Shorter, who was born in Newark, New Jersey, began his career with Art Blakey and the Jazz Messengers, performing alongside future jazz greats (and collaborators) such as Lee Morgan and Freddie Hubbard. He made his bandleader debut in 1959, after a half-decade stint with Blakey, with three musicians — bassist Paul Chambers, drummer Jimmy Cobb, and pianist Wynton Kelly — who had just months earlier formed the backbone of Davis’ Kind of Blue.
Shorter, a graduate of an arts high school with a college degree in music education, excelled in both composition and improvisation, two skills he’d later employ when he was recruited to join Davis’s Second Great Quintet.
That lineup, which also included bassist Ron Carter, pianist Herbie Hancock, and drummer Tony Williams, first appeared together on 1965’s E.S.P., and would later support Davis as he explored jazz fusion on albums such as In a Silent Way, Miles in the Sky, Nefertiti (for which Shorter wrote the title track), and Bitches Brew (which included the Shorter composition “Sanctuary”).
Shorter’s time with Davis coincided with some of his greatest successes as a bandleader, most notably Juju in 1965 and Speak No Evil in 1966.

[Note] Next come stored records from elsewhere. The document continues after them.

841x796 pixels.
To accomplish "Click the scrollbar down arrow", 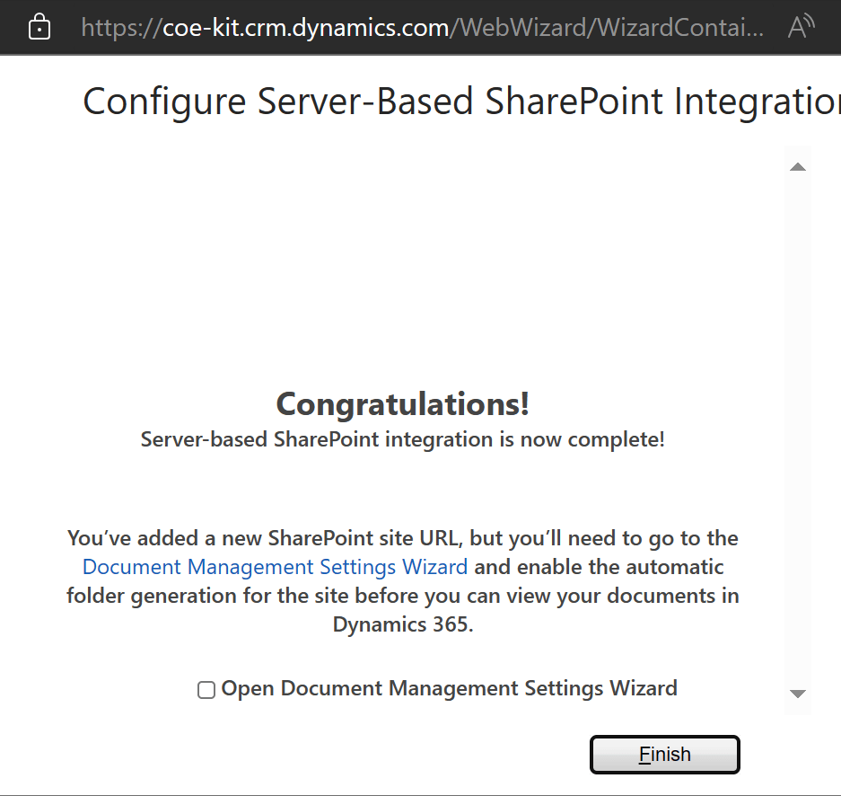I will (797, 694).
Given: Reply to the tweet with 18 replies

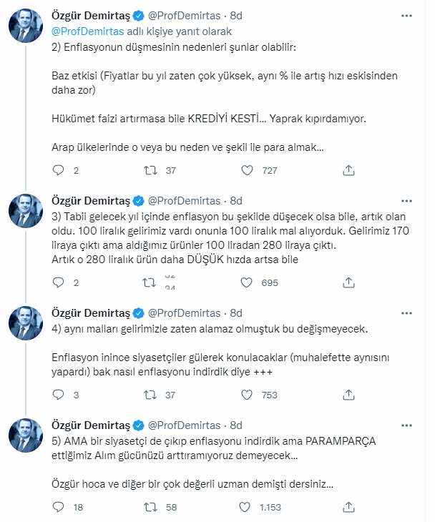Looking at the screenshot, I should 59,506.
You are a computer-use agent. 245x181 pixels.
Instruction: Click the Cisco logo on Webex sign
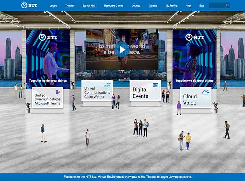click(x=106, y=84)
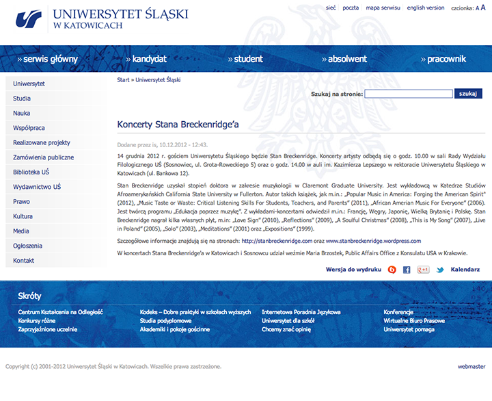Select Zamówienia publiczne from side menu

(x=43, y=157)
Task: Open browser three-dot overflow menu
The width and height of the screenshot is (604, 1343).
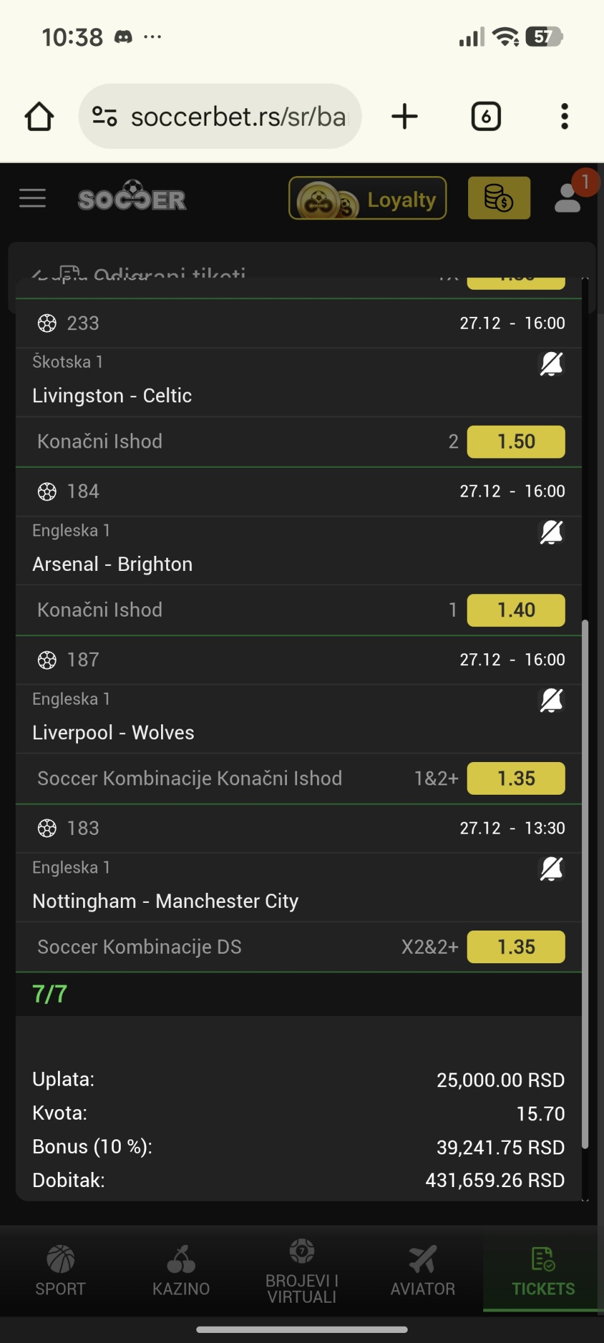Action: [564, 116]
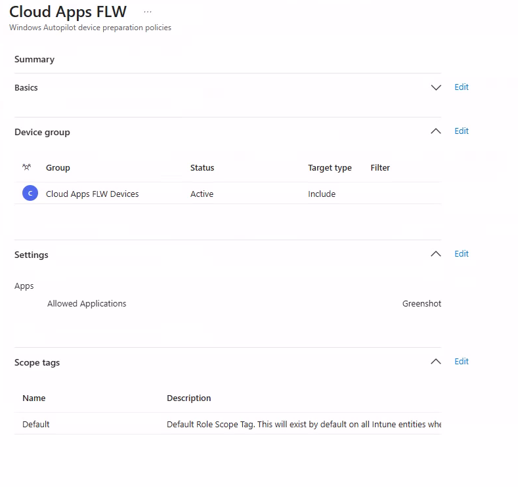
Task: Click the Name column header in Scope tags
Action: coord(34,398)
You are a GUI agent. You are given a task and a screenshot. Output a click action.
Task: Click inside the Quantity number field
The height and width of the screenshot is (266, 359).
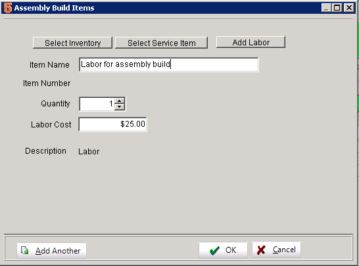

After experimenting with jazz fusion alongside Davis in the late 1960s, Shorter formed Weather Report with keyboardist Joe Zawinul in 1970, further expanding the subgenre’s sound by incorporating funk and world music influences. Weather Report’s most enduring success came after the addition of bassist Jaco Pastorius in 1976, as evidenced by albums such as 1977’s Heavy Weather and 1978’s Mr. Gone (the title a nickname of Shorter’s).
Shorter won 12 Grammy Awards during his career, beginning in 1979 for Weather Report’s 8:30 and most recently at the 2023 Grammys in the Best Improvised Jazz Solo category (“Endangered Species,” from Live at the Detroit Jazz Festival, capturing one of Shorter’s final-ever performances in 2017).
He was an in-demand session musician and a favorite of Mitchell, who enlisted the saxophonist for all 10 studio albums she released between 1977 and 2002, including 1979’s jazz-indebted Mingus. Shorter also played the classic saxophone solo on Dan’s “Aja” and Don Henley’s “The End of Innocence.”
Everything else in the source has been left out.